The “Patients Included” logo shown above can be used free of copyright for conferences that have patients ON stage, IN the program or invited as patients to the conference. “Do not ask US if your are eligible for it,” says Lucien, “the audience will be your ‘judge’ ;-)” BTW, you can’t use the fact that “we are all patients” to qualify.
Now the “Patients Included” movement is getting more complicated. Some activists are developing a “Global Charter” that goes much further than Lucien’s NO-SHOW Patients Act and lays down specific compliance guidelines.
“It has been remarked on numerous occasions by many observers over a number of years that in order for the Patients Included initiative to be able to exert any sort of influence, an instrument is required against which the compliance of conference organisers may be measured, and through which they may be called to account,” said Andrew Spong, a leader of the new movement (see here). To that end, the group has developed v.0.5 of the charter, which is available for review and comment in Google Docs.
You can find the Charter on the patientsincluded.org site, but I reproduce the main clauses of the Charter below with my comments at the end:
1. CONFERENCE PLANNING
The organising committee of the conference includes patients or caregivers with experience of issues relevant to the themes of the event.

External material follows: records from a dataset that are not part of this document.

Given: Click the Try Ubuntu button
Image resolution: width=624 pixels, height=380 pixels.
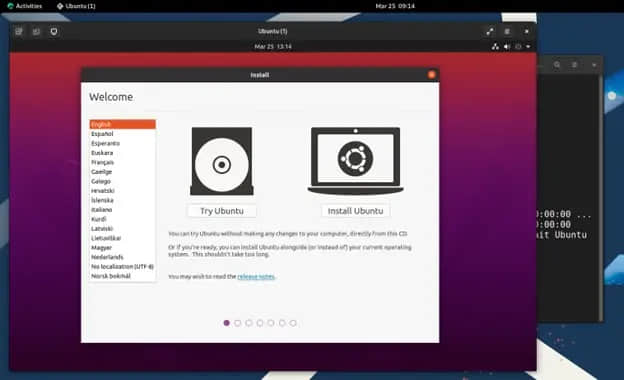Looking at the screenshot, I should [222, 211].
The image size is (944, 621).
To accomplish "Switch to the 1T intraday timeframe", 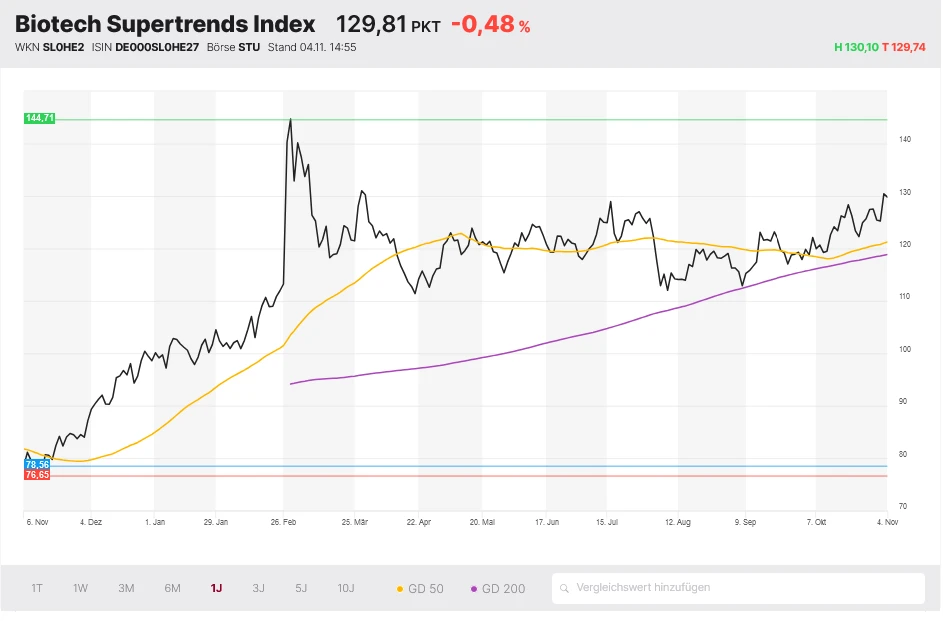I will (x=36, y=589).
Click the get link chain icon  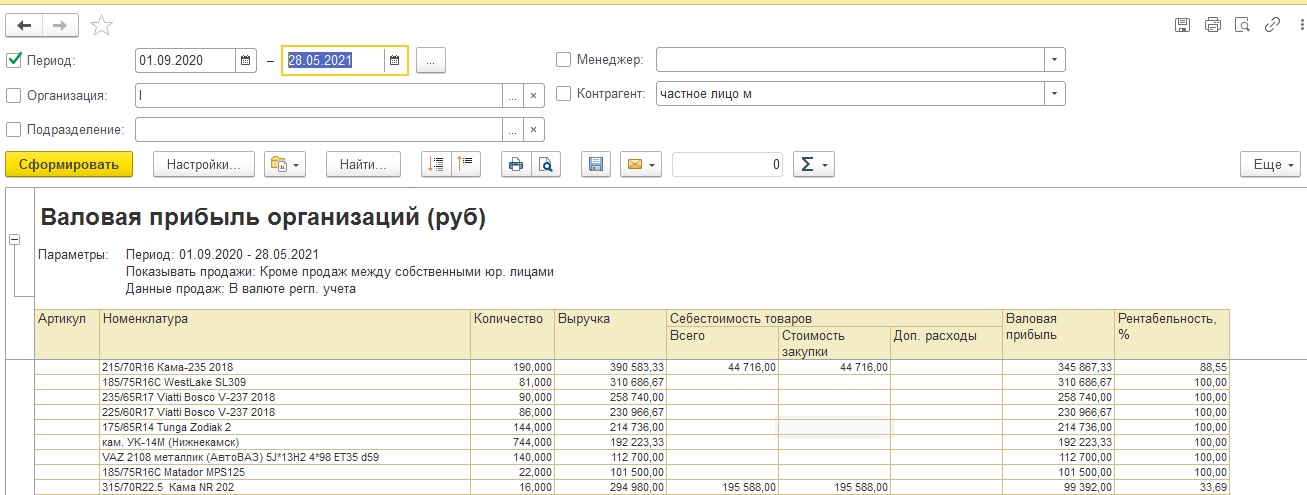point(1272,25)
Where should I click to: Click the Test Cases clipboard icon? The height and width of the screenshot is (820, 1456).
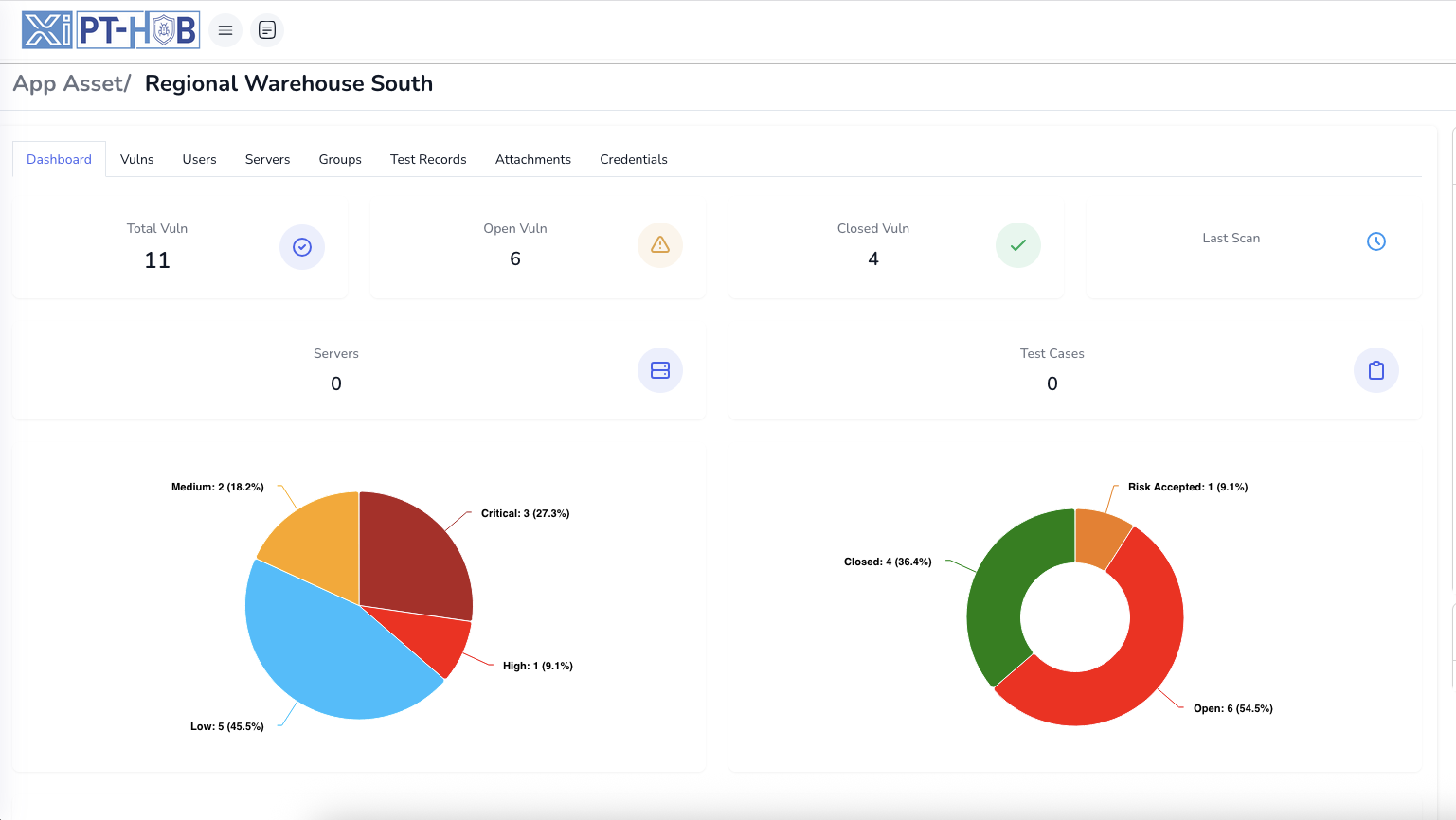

2. CONFERENCE ORGANISATION
Patients or caregivers with experience of the issues addressed by the event participate in its delivery, and appear in its physical audience.
3. CONFERENCE ATTENDANCE
The agreed travel and accommodation expenses of all patient or carer faculty participating in the advertised programme are paid in full, in advance. Scholarships* are provided by the conference organisers to allow patients or caregivers affected by the relevant issues to attend as delegates.
4. PHYSICAL ACCESSIBILITY
The disability requirements of participants are accommodated. All applicable sessions, breakouts, ancillary meetings, and other programme elements are open to patient delegates.
5. VIRTUAL ACCESSIBILITY
Access for virtual participants is facilitated, with free streaming video provided online wherever possible.
Considering specifically the type of pharmaceutical conferences I attend, it’s probably a no brainer for the organizers to comply with all these rules EXCEPT for #3, which is the most important rule of them all!
As e-Patient Dave said of his early experience with conference organizers who wanted him to speak at their events: “Like many experienced patients, back then I had plenty to say but I didn’t have any money. To attend an event and contribute value, I needed funding. I was the same person I am today – I just didn’t have any money” (see here).
I’ve been to conferences where “patient advocates” have been in the audience and participated as speakers. But they were subsidized by companies that paid the conference organizers to be on the program or to exhibit at the conference. WEGO Health, for example, has been a sponsor for several drug industry conferences and paid the way for some of their KPA’s (Key Patient Advocates) to attend and speak. Read this account: “Some Social Media Patient Opinion Leaders Want to be Paid Pharma Professionals.”
Some pharmaceutical companies may be surreptitiously paying the way for the KPAs on their payroll to attend and speak at some conferences. I suspect that was the case at a conference I attended this past January (see here).
As I have already noted, transparency is an issue that must be addressed when pharma directly or indirectly pays patient advocates to attend conferences or post on their websites (read “Patient Centricity, Transparency, & Pharma’s Reputation“).
According to the Charter notes, to comply with the scholarship clause, conference organizers must offer a minimum of two scholarships that cover registration, travel, and accommodation expenses for two patient or carer delegates in full, in advance.
There are a lot of questions about who would be eligible for scholarships and how the “winners” are selected. How will your “ordinary Joe” patient even hear about these scholarships? That is, will the process be open to all? Or will the supporting organization paying the freight game the system by actively recruiting applicants from among their paid KPAs?
In other words, scholarships must be set up to ensure that “ordinary Joe” patients with no financial ties to the pharmaceutical industry (directly or indirectly) have an equal opportunity to win as do paid KPAs. That can’t happen if the process occurs behind closed doors.